== Records for processing ==
⟨
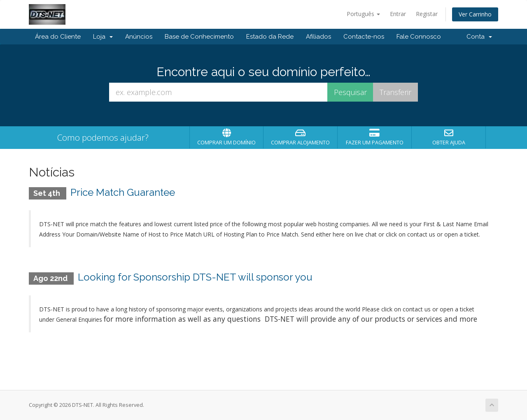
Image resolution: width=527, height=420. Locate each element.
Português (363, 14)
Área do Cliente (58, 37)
⟩
⟨
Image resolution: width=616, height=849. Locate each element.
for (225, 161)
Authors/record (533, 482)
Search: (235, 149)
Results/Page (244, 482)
⟩
== Exercise brief ==
Copy out the listing word for word from the line containing "Image resolution: width=616, height=849." to the line containing "Results/Page (244, 482)", with both of those lines included.

== Full solution ==
Image resolution: width=616, height=849. Locate each element.
for (225, 161)
Authors/record (533, 482)
Search: (235, 149)
Results/Page (244, 482)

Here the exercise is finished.